Для дележа награбленного дружинники бросали жребий, итоги которого считались волеизъявлением богов. Однако для контроля за соблюдением правил жеребьёвки и правильностью дележа, а также при регулярных переделах общинных земель избирались дикастесы (букв.– делители) из числа соплеменников, меньше всего склонных к обману. Эту неспособность дикастесов обманывать, на которую обратил внимание Аристотель, станут называть дикайосинe, словом, которое почти непереводимо на русский язык. [4;1137a 5-20]

Взаимоотношения свободы, нравственности и законности в сознании уже наших современников чрезвычайно запутаны и порождают множество вопросов. Можно ли считать нравственными людей, которые и в наши дни живут в соответствии с нравами родовых и иных, в том числе уголовных сообществ? Могут ли они, например, члены одной из сицилийских мафий или индейцы Амазонии, вняв аргументам разума, изменить свои нравы и полюбить законы государства, под юрисдикцией которого они находятся? Есть ли в этом мире кто-либо, кому законы нра-вятся, кто любит их? Могут ли законы – произведения разума – быть предметом такого иррационального чувства, каким является симпатия? Разумны ли нравы? Или они, подобно любви, иррациональны и не поддаются разумной корректировке? Свободен ли тот, кто не может противиться своим нравам и всегда поступает в соответствии с ними? Быть нравственным – это значит быть полностью зависимым от нравов? Или свободен только тот, кто способен им противиться, подобно Сократу, руковoдствуясь в своих поступках исключительно рациональными соображениями?

Но что же такое нравы? Почему они по большей части враждебны законам?

Нравы в отличие от законов и обычаев, конечно же, неразумны, а потому не контролируются разумом. Законы принимаются с ясно осознаваемой целью и мотивом, которые понятны пусть и не отчётливо тем, чьё поведение они регулируют. Нравы регулируют поведение без осознания людьми их целей: они не придумываются и не вводятся сознательно каким-либо индивидуальным или коллективным органом как полезное средство для достижения заранее поставленных целей. Нравы складываются стихийно как неосознанно культивируемые обособленными сообществами аффективные реакции на поступки, предметы, явления. Они – подобие условных рефлексов, которые, как заметил ещё Спиноза, могут вытесняться и заменяться под влиянием более сильных аффектов, чем те, которые их оберегают, но никогда под влиянием разумных увещеваний.
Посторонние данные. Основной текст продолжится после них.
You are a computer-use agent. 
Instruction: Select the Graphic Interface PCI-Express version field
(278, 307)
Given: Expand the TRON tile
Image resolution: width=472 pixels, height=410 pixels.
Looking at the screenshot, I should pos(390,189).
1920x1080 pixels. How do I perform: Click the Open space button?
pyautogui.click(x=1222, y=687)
Они никогда не исчезнут полностью потому, что человек никогда не будет только homo sapiens, как о том мечтал Сократ. Человек ещё и живое существо, наделённое иррациональными страстями, с силой которых вынужден считаться даже рождённый разумом закон, признавая аффект смягчающим вину обстоятельством, а иногда и вовсе оправдывающим того, кто под влиянием страсти стал преступником поневоле.
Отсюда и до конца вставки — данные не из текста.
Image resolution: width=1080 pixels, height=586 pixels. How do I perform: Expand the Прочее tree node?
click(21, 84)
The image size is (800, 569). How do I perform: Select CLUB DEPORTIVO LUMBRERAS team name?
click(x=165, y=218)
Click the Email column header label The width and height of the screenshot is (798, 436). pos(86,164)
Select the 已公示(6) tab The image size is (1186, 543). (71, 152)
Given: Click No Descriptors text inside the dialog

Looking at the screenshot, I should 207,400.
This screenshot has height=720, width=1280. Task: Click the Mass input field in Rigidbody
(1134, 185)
Круг вопросов о соотношении свободы, нравственности и законности, конечно, не исчерпывается теми, которые поставлены в этой статье. Наверное, он гораздо шире. Новые времена добавят свои вопросы, ещё никем не заданные. Но всегда предварительным условием для ответов на них, будет решение тех вопросов, которые впервые встали перед древними эллинами, когда свобода обрушилась на них, а законы, придуманные для избавления от свободы, начали противостоять древним нравам.